W3C home > Mailing lists > Public > www-validator@w3.org > May 2004

Re: Custom DTD Support (was: Re: frameset and frame borders)

From: Terje Bless <link@pobox.com>
Date: Sat, 22 May 2004 21:49:24 +0200
To: W3C Validator <www-validator@w3.org>
Message-ID: <b02010203-1033-21215E9EAC2911D8B4B40030657B83E8@[193.157.66.23]>

-----BEGIN PGP SIGNED MESSAGE-----
Hash: SHA1

Jukka K. Korpela <jkorpela@cs.tut.fi> wrote:

>On Sat, 22 May 2004, Terje Bless wrote:
>
>>If possible, we would appreciate it if you could resubmit your document
>>for processing and let us know whether this has resolved the issue you
>>reported.
>
>The issue was resolved for the test case related to adding attributes
>into the Frameset DTD. The test case now validates.

Thank you.


>But for http://www.cs.tut.fi/~jkorpela/html/nobr.html there's still a
>problem, though a different one. Apparently the validator now recognizes
>the customized DTD, but it just reports that the page is not valid,
>followed by "Below are the results of attempting to parse this document
>with an SGML parser." followed by no results. (The page _is_ valid.)

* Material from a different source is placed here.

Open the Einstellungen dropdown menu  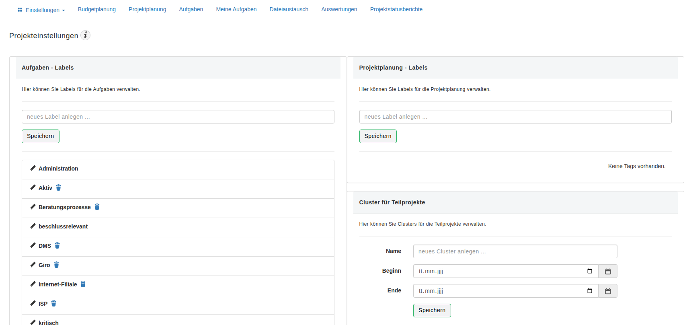(41, 10)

Well, whether the page is considered Valid probably depends on how you choose
to apply the term in this context (see below). But either way, it's a highly
unfortunate behaviour in the Validator to give the "Invalid" result page
without actually listing any errors though. Thanks for reporting this!

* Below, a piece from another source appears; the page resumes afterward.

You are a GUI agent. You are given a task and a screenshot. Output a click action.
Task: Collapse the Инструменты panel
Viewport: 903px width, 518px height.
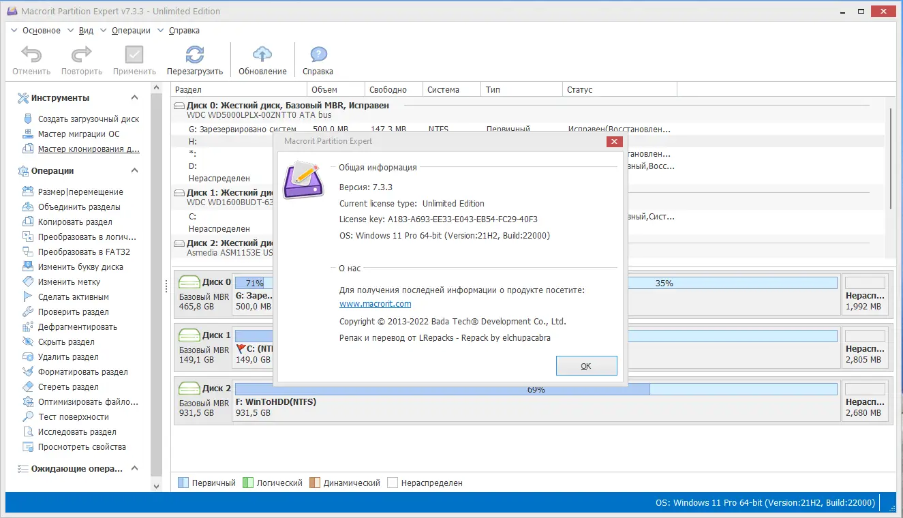134,97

>I remember having seen such a situation earlier, but I think the problem
>was fixed, and now it seems to have re-emerged.

That may have been with the WDG HTML Validator (see below).


>I think there used to the problem that if I add new elements into the
>definition of %phrase (as I do, by introducing NOBR), some internal
>limit (GRPCNT, I think) in the validator prevented validation -
>presumably it was unable to process the DTD. And I vaguely remember this
>caused a situation like the above. But when I now tried removing
>ACRONYM, thereby making the number of elements the same as in HTML 4.01
>DTD, it did not help. When I removed both ACRONYM and DFN, validation
>was successful. I'm puzzled.

This is in fact exactly what is going on. Why removing ACRONYM didn't work
isn't yet clear to me — possibly it's because the exceeded limit is in a
different place than what one might initially expect, making the different
elements unequal in this regard — but the error triggered by your modified DTD
is exceeding the GRPCNT.

The Validator isn't reporting this because we supress errors located in
external entities (e.g. the External Subset)[0][1].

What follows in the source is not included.